What Happens to PHI After a Healthcare Business Closes?
When HIPAA-covered entities and their business associates cease operations, the obligation to follow HIPAA rules does not end yet. This fact was made clear by the HHS’ Office for Civil Rights (OCR) when it slapped FileFax Inc with a $100,000 penalty for HIPAA violations. FileFax is a company in Northbrook, IL that provided medical record storage, maintenance and delivery service. After ceasing operations, OCR received an anonymous tip on February 10, 2015 that a person took documents with protected health information and sold them to a recycling facility.
According to OCR’s investigation, it wasn’t a FileFax employee that took the files and sold them to a recycling facility from February 6 to 9, 2015. She was a dumpster diver. The files contained the medical records of 2,150 patients. OCR reported that from January 28 to February 14, 2015, FileFlax impermissibly disclosed 2,150 patients’ PHI. Perhaps FileFax left the files in an unlocked truck or permission was granted to a person to remove the medical records from the facility.
The Illinois Secretary of State dissolved FileFax on August 11, 2017 since it no longer operates. Whatever penalty required from the firm will be taken care of by the court appointed receiver – the person who liquidated FileFax’s assets. The receiver also will perform the corrective action plan to catalogue and store securely what was left of the medical records until the required retention period lapses.
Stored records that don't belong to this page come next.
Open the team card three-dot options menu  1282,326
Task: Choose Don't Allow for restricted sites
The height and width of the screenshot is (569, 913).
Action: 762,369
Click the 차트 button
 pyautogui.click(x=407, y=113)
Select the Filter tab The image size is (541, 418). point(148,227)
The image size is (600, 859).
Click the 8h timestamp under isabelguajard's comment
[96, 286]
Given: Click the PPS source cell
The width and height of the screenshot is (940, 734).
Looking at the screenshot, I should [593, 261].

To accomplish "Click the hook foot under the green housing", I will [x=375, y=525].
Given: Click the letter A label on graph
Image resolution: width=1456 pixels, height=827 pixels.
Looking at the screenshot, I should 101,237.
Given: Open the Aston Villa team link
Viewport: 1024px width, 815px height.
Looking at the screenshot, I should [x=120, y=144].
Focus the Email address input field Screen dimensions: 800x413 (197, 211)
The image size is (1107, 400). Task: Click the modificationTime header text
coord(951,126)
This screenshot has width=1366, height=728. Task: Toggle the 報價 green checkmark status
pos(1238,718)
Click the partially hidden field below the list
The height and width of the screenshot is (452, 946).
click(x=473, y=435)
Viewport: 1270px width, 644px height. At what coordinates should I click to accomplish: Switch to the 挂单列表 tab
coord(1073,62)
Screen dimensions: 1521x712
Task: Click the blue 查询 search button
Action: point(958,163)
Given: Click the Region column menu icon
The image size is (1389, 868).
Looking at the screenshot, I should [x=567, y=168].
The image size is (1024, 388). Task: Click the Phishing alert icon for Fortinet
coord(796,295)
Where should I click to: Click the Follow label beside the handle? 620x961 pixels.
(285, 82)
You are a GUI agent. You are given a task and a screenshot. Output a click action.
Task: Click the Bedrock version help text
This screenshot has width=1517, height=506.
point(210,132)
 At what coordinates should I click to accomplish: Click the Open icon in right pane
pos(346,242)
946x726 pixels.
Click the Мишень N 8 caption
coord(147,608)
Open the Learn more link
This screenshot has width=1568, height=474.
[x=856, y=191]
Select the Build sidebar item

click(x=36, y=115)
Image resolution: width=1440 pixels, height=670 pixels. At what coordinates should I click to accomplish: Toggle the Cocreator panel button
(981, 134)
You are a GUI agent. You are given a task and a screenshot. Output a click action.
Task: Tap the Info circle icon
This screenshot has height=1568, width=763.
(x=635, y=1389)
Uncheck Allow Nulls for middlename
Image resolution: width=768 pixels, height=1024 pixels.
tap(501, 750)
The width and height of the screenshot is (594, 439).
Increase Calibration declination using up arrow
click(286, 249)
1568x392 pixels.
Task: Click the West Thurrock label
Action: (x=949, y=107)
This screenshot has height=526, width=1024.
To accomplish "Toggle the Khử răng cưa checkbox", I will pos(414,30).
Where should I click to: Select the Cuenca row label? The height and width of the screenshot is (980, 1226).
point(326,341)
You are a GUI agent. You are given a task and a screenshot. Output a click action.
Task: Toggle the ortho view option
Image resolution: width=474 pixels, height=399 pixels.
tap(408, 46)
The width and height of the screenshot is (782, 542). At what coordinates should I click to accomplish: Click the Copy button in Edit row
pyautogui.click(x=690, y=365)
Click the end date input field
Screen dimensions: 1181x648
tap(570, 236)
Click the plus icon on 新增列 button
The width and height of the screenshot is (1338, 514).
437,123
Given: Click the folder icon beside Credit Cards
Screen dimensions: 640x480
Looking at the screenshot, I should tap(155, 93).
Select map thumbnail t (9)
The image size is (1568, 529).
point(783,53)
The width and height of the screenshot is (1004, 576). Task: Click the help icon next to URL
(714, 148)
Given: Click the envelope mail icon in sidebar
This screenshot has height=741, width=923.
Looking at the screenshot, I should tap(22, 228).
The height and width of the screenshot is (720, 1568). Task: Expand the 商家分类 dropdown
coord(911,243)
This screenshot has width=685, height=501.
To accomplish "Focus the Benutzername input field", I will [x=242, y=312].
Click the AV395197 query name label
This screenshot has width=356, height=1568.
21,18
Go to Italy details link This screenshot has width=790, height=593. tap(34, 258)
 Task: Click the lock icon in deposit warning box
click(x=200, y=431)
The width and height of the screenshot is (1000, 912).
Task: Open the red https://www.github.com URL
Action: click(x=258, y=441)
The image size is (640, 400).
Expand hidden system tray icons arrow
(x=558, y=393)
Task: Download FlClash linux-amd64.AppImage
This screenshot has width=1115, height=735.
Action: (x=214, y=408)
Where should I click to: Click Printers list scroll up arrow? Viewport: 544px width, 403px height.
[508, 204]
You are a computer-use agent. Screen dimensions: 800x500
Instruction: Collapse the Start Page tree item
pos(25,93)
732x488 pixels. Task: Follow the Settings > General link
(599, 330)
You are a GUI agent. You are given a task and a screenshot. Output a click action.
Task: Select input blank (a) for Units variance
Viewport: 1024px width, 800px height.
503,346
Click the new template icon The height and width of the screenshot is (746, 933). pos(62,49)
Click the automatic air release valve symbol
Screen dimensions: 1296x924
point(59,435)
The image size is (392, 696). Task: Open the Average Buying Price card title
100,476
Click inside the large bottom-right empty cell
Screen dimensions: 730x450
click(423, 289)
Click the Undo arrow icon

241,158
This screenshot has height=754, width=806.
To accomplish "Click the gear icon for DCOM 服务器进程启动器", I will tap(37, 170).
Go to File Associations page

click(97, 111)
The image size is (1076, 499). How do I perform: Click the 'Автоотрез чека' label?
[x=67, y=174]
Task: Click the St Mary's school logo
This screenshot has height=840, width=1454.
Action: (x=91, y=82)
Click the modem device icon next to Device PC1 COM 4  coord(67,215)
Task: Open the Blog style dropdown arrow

Covered entities and business associates must follow the HIPAA retention requirements with regards to documents containing PHI. Such documents must be retained for 6 years after its creation or after the date when it was last in effect. State laws also have required retention period for medical records. In Florida, medical records must be kept for 5 years from the last patient visit. In North Carolina, hospitals must keep the records for 11 years after the last discharge date.
HIPAA requires proper care of the documents during the retention period. There must be administrative, technical and physical safeguards to keep the medical records secure and confidential. When the retention period is over, the documents must be disposed of properly making sure they are indecipherable and unrecoverable. Paper records are usually shredded, burned, pulped or pulverized.
The case of FileFax is not unique. Many businesses have ceased operation and left paper records with PHI unsecure. Others have moved business location and left medical records at the old property only to be disposed of as regular trash. These actions are considered HIPAA rules violations and will be financially penalized.